### To do:
If a line of the data below contains the string "computer", copy it into your answer.

───── Task input ─────

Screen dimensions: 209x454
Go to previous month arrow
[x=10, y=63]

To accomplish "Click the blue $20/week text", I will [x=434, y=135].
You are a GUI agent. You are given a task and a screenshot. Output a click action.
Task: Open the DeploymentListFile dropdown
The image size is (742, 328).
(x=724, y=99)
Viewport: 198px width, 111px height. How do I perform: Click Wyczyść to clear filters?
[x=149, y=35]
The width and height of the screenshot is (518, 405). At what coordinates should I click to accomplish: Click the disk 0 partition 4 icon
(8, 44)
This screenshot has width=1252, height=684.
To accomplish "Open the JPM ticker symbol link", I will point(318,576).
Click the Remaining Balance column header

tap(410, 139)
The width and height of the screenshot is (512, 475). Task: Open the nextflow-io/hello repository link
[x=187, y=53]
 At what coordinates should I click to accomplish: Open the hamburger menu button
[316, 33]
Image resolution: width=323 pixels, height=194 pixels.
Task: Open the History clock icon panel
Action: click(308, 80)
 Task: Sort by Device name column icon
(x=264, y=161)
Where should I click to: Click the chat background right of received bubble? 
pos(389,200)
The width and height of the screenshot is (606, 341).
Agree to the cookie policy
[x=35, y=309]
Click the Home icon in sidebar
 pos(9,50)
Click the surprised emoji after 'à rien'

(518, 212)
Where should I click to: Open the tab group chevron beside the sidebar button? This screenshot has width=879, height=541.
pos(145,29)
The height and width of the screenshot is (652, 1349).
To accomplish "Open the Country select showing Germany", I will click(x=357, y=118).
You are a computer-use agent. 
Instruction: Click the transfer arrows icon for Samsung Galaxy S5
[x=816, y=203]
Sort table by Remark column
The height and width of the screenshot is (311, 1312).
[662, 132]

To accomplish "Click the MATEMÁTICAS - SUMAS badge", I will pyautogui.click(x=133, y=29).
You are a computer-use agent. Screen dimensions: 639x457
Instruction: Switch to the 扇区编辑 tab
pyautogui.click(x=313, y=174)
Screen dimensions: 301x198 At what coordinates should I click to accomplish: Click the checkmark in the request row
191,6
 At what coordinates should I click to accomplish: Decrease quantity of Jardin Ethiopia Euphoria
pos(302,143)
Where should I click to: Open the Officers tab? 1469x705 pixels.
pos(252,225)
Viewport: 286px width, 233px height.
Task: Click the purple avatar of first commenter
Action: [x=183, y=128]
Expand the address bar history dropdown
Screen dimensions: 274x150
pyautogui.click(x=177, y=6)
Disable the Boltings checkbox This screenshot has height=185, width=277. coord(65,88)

─────

### Result for this task:
You are a computer-use agent. 
You are a computer-use agent. Screen dimensions: 639x457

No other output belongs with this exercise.